Records from a dataset

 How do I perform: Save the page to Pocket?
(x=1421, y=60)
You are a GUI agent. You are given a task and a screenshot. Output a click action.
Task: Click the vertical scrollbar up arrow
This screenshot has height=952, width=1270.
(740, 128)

### EXERCISE AIM
Beginning from the line that contains "You are a GUI", give each line again exactly, through the final line of the records.

### TASK RESULT
You are a GUI agent. You are given a task and a screenshot. Output a click action.
Task: Click the vertical scrollbar up arrow
This screenshot has height=952, width=1270.
(740, 128)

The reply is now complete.